The Olympian has two gold medals to her name, plus multiple world championships; she’s gearing up for her second Olympic games later this summer in Rio – she was officially selected for the U.S. women’s gymnastics Olympic team last night; and to top it all off, she now has her own Barbie doll.
“I’m so excited,” Douglas tells PEOPLE. “My older sister and I used to play with Barbies and create these dramatic fantasy stories, so it’s such a huge honor.”
She hopes the kids playing with her doll will take away her number-one lesson for young women and men: Stay true to yourself, and go after your dreams.
“Be yourself and really embrace your inner beauty and your true talent,” she tells PEOPLE. “Believe in yourself. Never let anyone tell you you can’t do something when you can.”
Clearly, Douglas kept that message close to her heart during the London Olympics and beyond – since taking home the all-around and team gold medals in 2012, she’s won gold medals at the World Championships, Pacific Rim Championships and American Cup competitions.
And though it’s been four years since her last Olympics, the memories are fresh in Douglas’s mind (“I feel like I just did one!” she says, adding that she and her 2012 teammates still stay in touch).
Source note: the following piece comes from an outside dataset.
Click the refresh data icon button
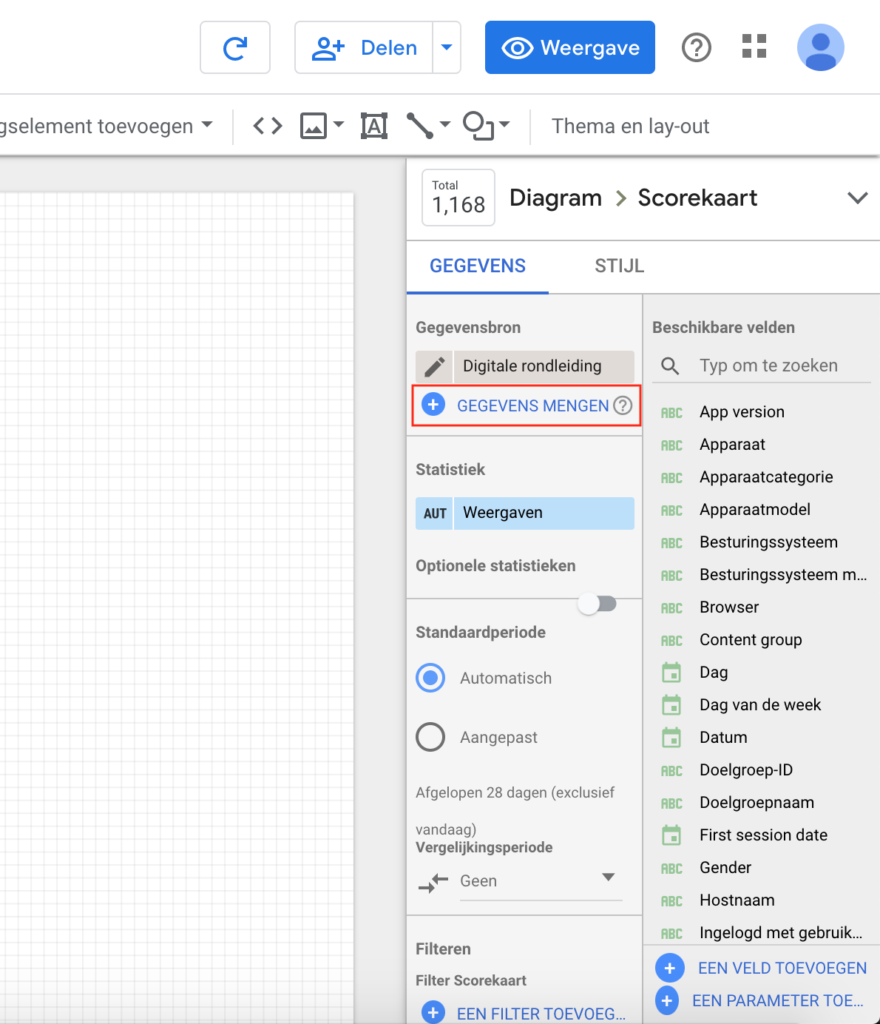 click(x=235, y=48)
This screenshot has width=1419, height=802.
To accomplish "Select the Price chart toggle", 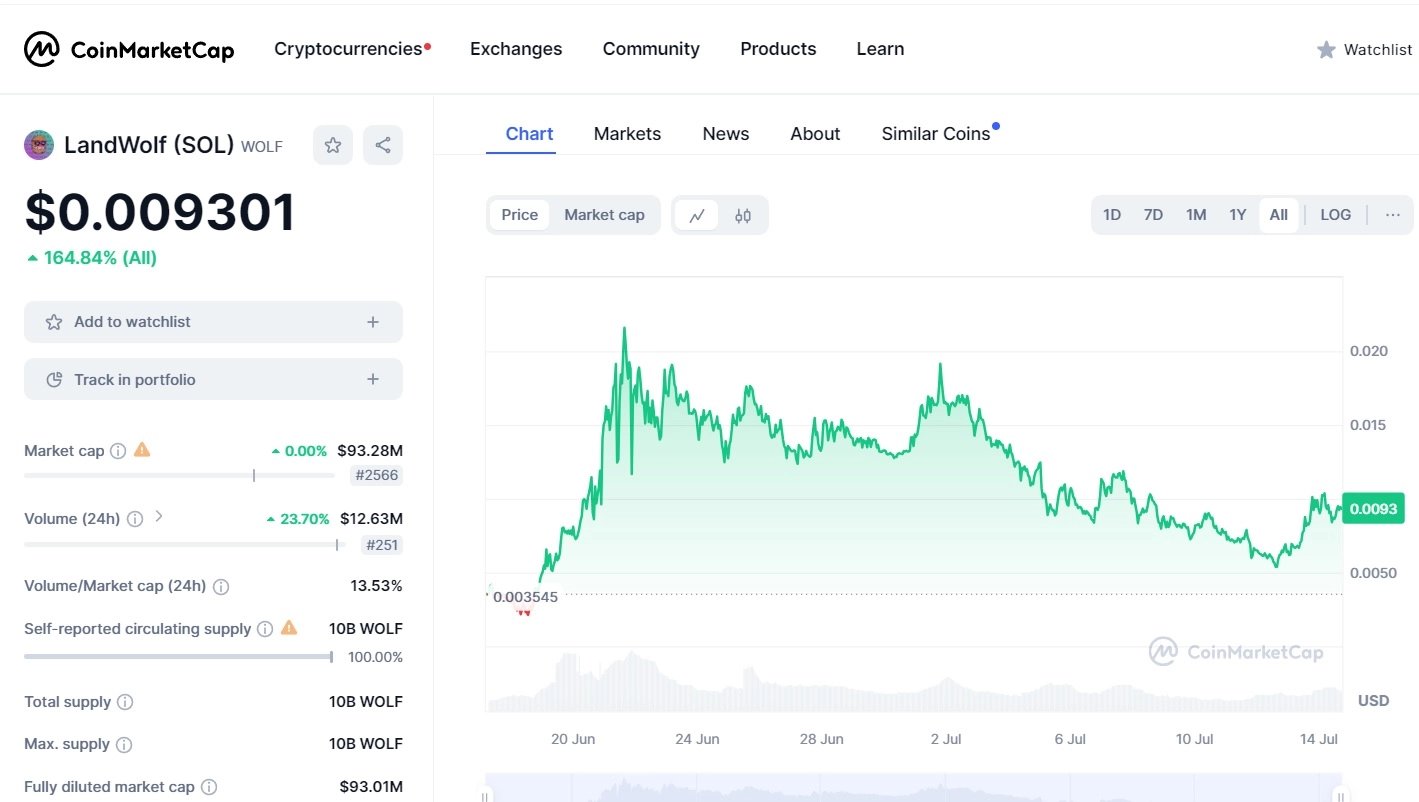I will [x=519, y=215].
It’s a good thing she remembers it so well – she’s planning on going into Rio with the same attitude.
“I’m just going to do the same thing I did in London,” she says. “Focus, train really hard, be consistent and go out and enjoy the journey.”
As the seasoned Olympic veteran on this year’s team, she’s looking forward to serving as a constant motivator for her fellow American gymnasts.
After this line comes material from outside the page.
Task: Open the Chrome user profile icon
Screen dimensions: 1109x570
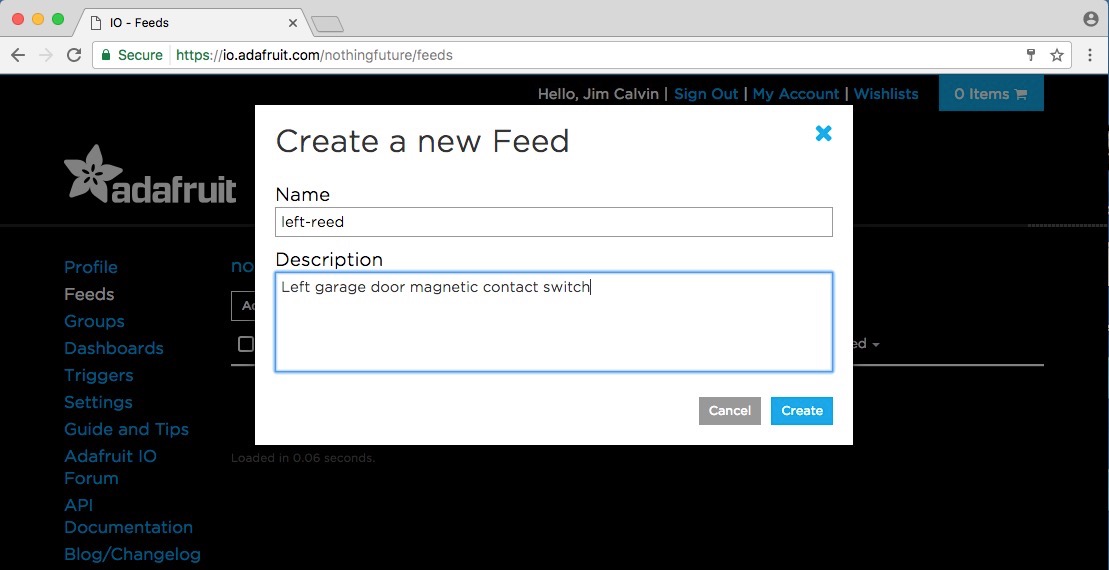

“For me, it’s pumping them up and motivating them,” she says. “If someone is struggling, it’s everybody’s job to help them and get them going.”
One extra potential struggle that this Olympics poses is the threat of the Zika virus, which is leading some athletes, spectators and journalists (such as mom-to-be Savannah Guthrie) to skip out on going to Rio. Douglas, however, isn’t letting that stand in her way.
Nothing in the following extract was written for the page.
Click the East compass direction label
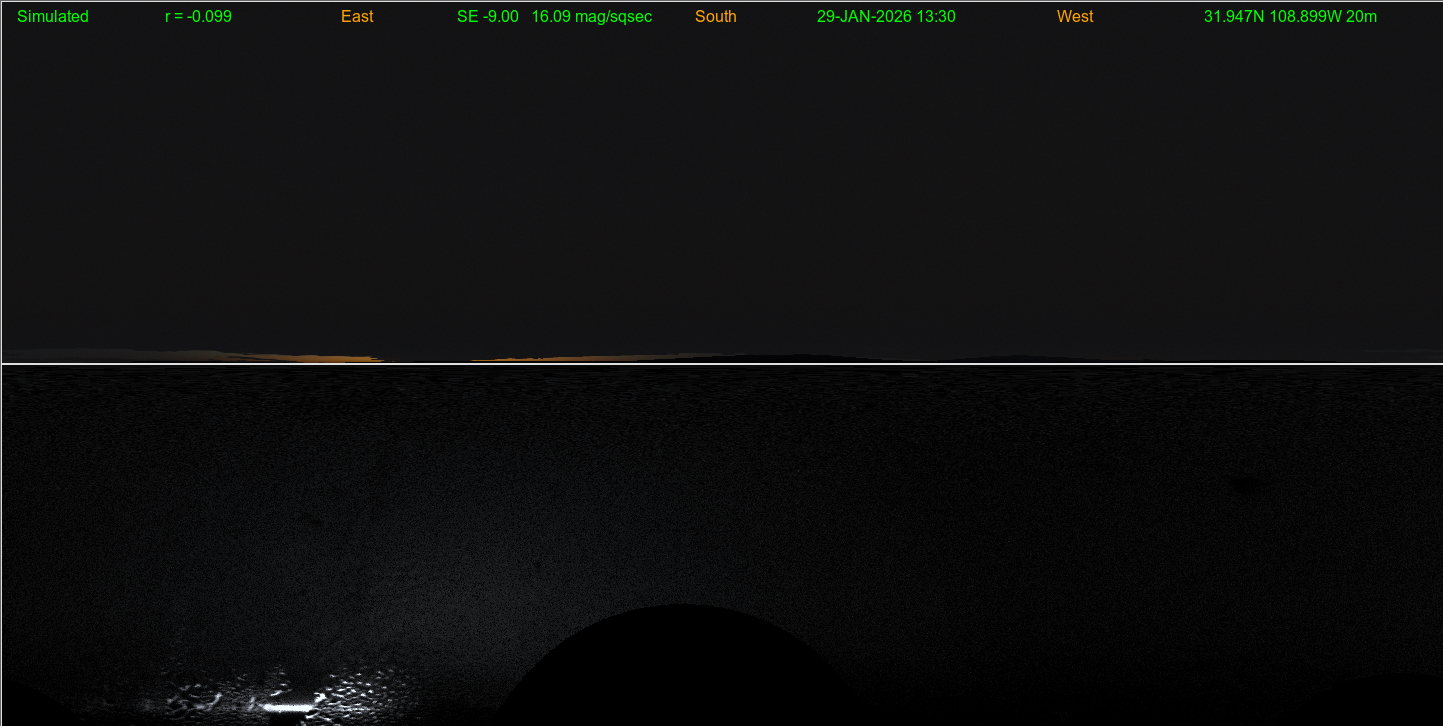[x=357, y=17]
“There’s always going to be an obstacle or a hardship put in front of us,” she says. “As gymnasts we are so used to adapting and really focusing on what we need to do.
“It’s the Olympics, it’s something so big, I don’t think anything should stop you from achieving your goals,” she adds.
She’s not sure what she wants to pursue after the Rio closing ceremonies – perhaps acting, she says – but she definitely knows what she wants to accomplish in South America.
“More merchandise,” she says. “More medals! Gold medals.”